World Class Mergers & Acquisitions  |  For Companies $5 Million to $100 Million in Revenue

What’s Involved in Due Diligence When I Sell My Business?

Due diligence is a critical phase in the sale of any business when the buyer and his/her trusted advisors perform several kinds of audits to: (1) Confirm everything the seller has represented about the business is true and (2) Make certain that there are no hidden surprises.  When the buyer’s due diligence uncovers serious discrepancies/ deficiencies, it is not uncommon for the buyer to require a significant reduction in the purchase price and/or a significant tightening of the terms in order to still close the deal.  Frequently, the deal may fall apart altogether if the deficiency is serious enough.

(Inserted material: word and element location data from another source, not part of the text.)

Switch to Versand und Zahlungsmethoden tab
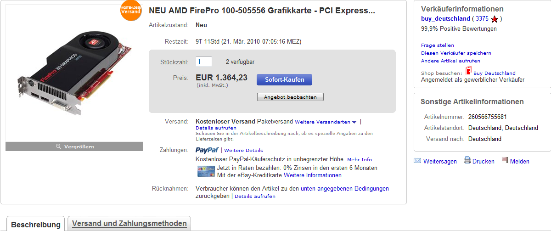 pyautogui.click(x=129, y=224)
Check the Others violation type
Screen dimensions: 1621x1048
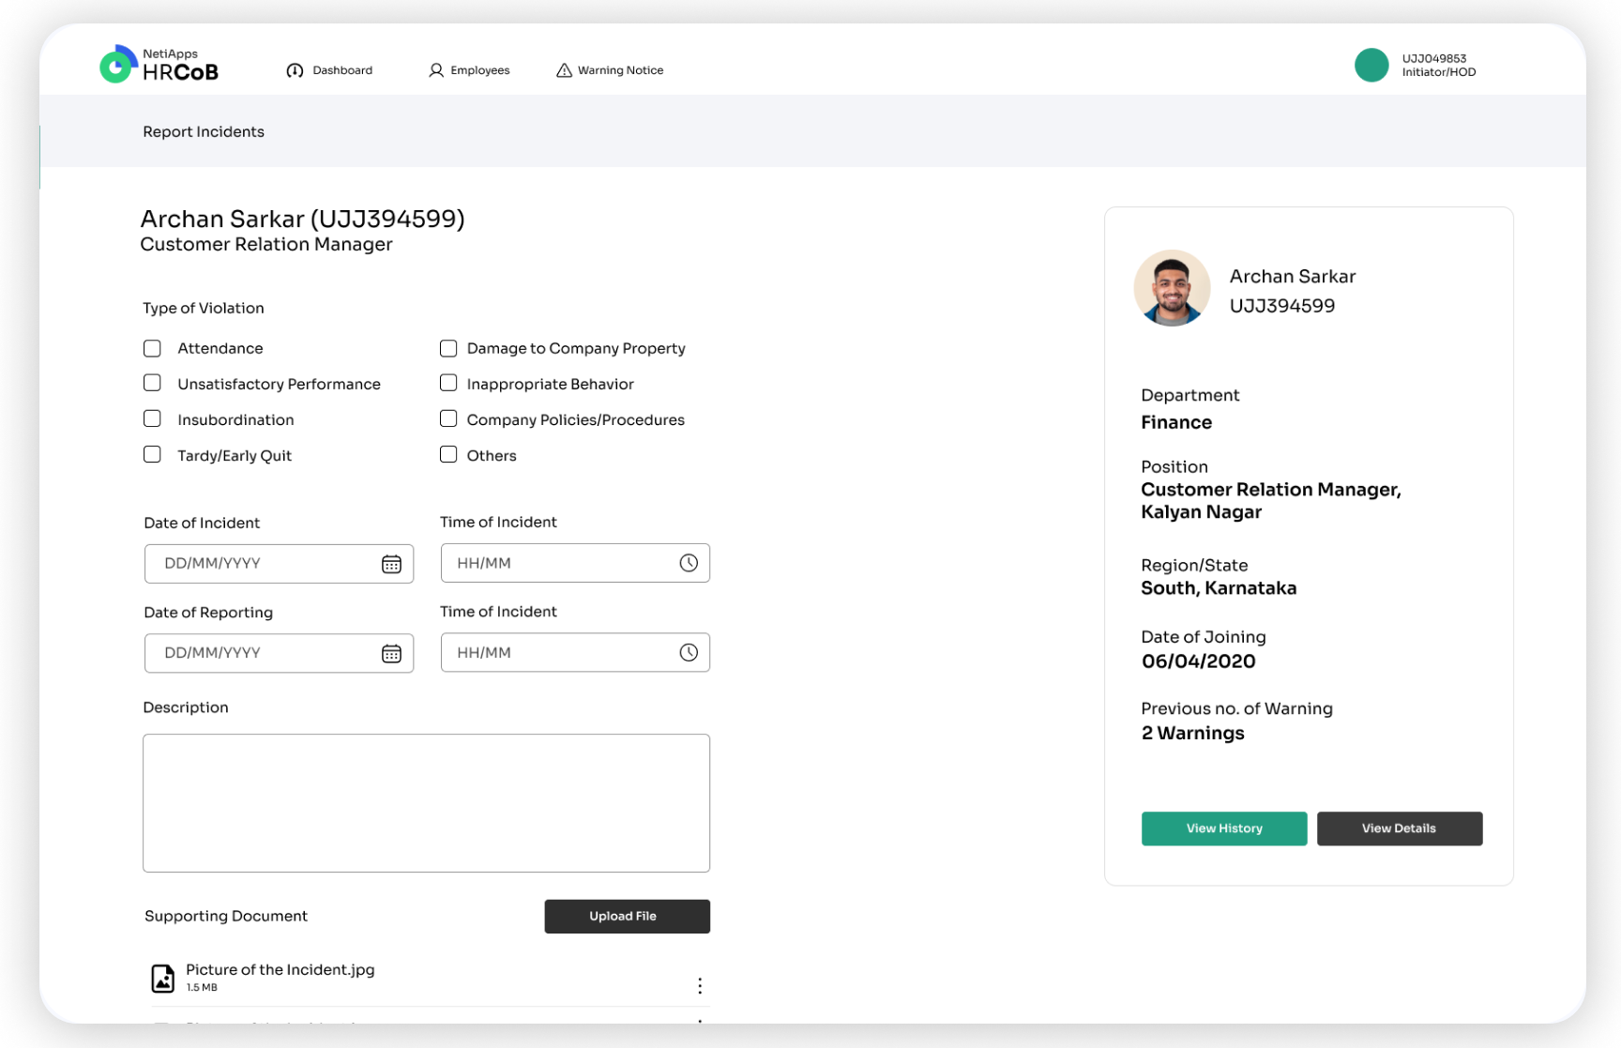[448, 454]
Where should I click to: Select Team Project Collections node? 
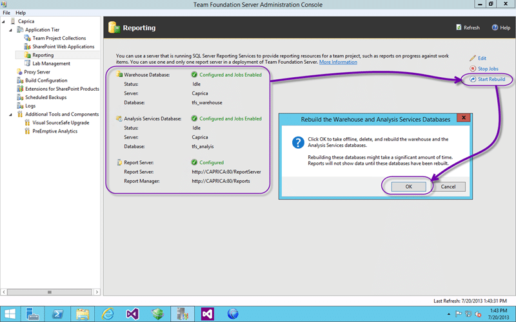click(x=59, y=38)
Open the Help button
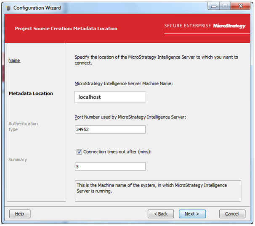This screenshot has height=226, width=255. click(x=19, y=214)
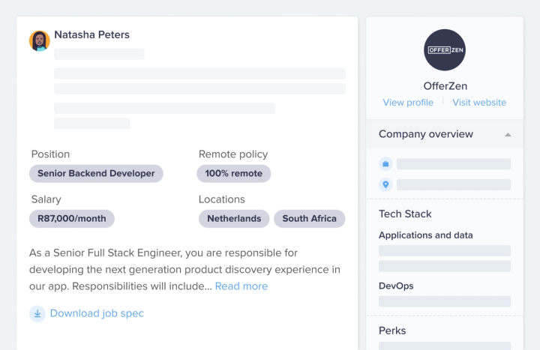Click the Download job spec link
This screenshot has width=540, height=350.
coord(97,313)
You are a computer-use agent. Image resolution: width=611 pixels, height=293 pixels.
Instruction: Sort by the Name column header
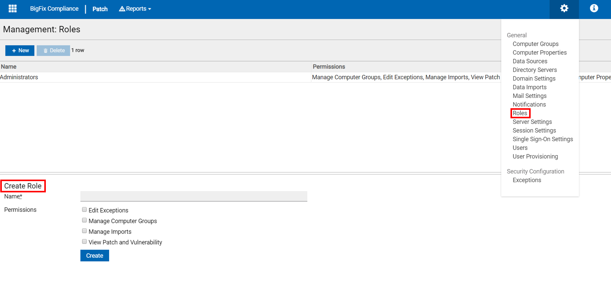pyautogui.click(x=9, y=66)
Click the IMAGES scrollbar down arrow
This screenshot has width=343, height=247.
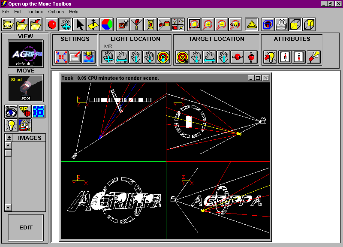pos(8,207)
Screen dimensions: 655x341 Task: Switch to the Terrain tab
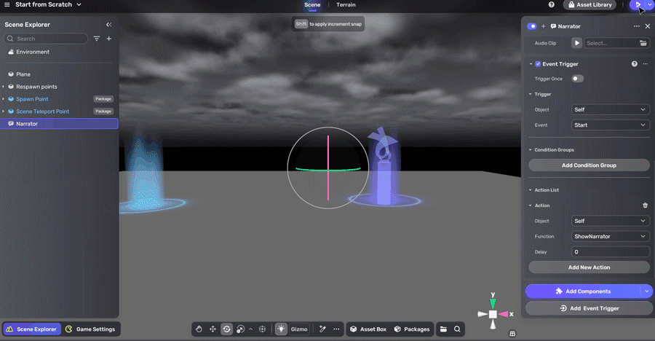(x=346, y=5)
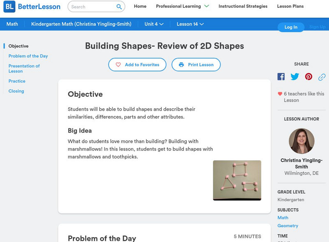This screenshot has height=242, width=329.
Task: Jump to Problem of the Day section
Action: tap(28, 56)
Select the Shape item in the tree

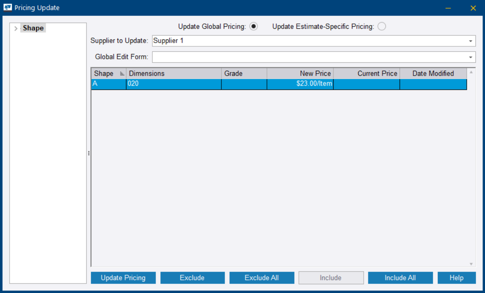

Due diligence usually begins after the parties have agreed in principal to the price and general terms of a deal, and usually requires 30 to 90 days, depending upon the complexity of the business.  It has at least four phases: Legal, Financial, Environmental and Operational, which typically proceed in parallel.

The buyer’s attorney usually leads the legal phase, which seeks to confirm that the business is now and will continue to be properly licensed, that there are no lawsuits pending against the company, and there are no problems in transferring the company’s contracts with its existing customers and vendors.

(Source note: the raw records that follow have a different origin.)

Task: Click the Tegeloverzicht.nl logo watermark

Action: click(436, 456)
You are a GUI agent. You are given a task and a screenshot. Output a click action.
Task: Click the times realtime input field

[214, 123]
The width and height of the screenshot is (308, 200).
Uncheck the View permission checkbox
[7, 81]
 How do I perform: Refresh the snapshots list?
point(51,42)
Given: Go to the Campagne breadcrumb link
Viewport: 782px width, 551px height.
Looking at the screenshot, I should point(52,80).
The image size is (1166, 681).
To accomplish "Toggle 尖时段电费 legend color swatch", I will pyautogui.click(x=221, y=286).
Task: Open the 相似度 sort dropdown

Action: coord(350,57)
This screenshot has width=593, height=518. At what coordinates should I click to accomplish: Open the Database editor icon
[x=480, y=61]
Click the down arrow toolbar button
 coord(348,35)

The buyer’s CPA/ accounting firm will usually lead the financial phase, which seeks to confirm that the business books and records accurately represent the current financial condition of the company.  The buyer’s bank will also have their own list of questions regarding the business’ financial condition, which must be satisfied before they will approve the acquisition loan.   During this phase, the bank will also require independent appraisals of the business’ assets.  If these include real estate, either owned or leased, the bank will no doubt require an environmental phase one audit, depending upon the nature of the business.

Operational due diligence is usually conducted by the buyer’s own management team.

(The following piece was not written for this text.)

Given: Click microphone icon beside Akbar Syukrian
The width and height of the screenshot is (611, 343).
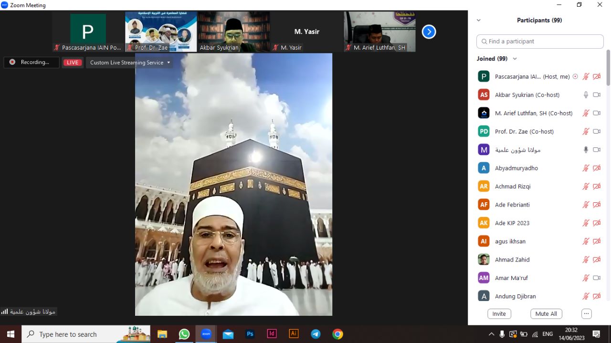Looking at the screenshot, I should (x=586, y=95).

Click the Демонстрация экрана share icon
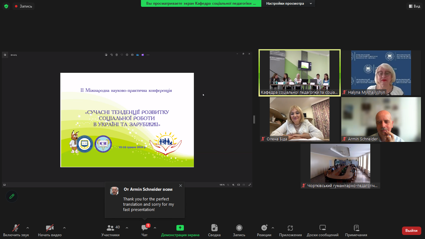180,228
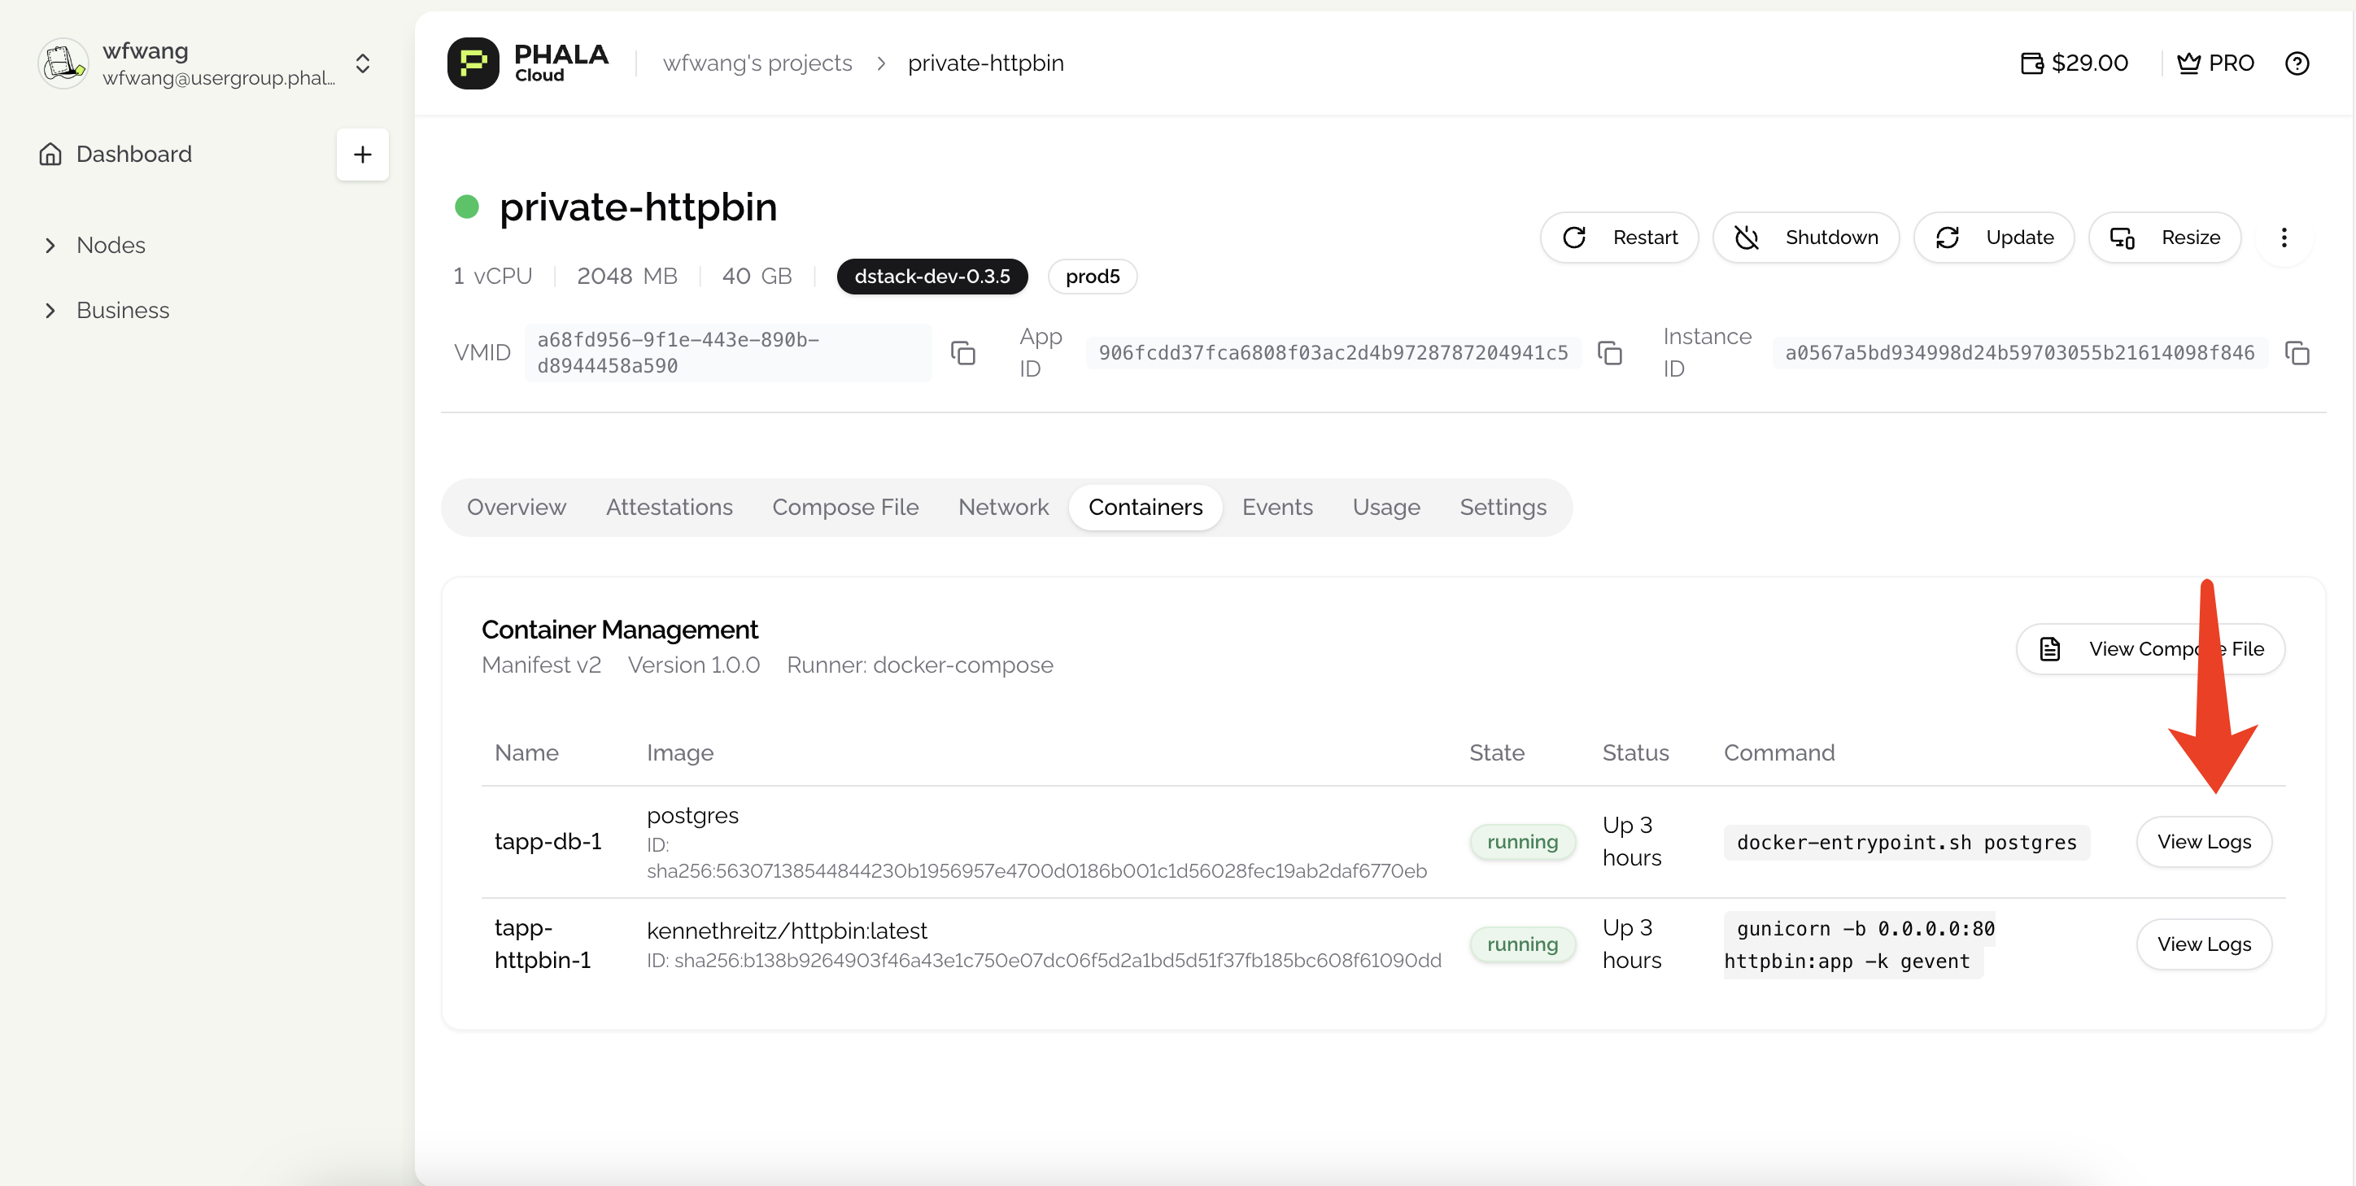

During due diligence, the seller is likely to feel like the company – and perhaps even the seller personally — is being put under a high-powered magnifying class, which can be pretty comfortable even when it goes well.  An experienced M&A advisor can be of great assistance during this phase by coordinating and simplifying the information requests from these various sources.  In some cases, we can identify those requests that aren’t relevant or material for this business, or by suggesting some alternate ways to get the buyer the basic information he/she requires from readily available sources/ reports, rather that initiating a time consuming special study.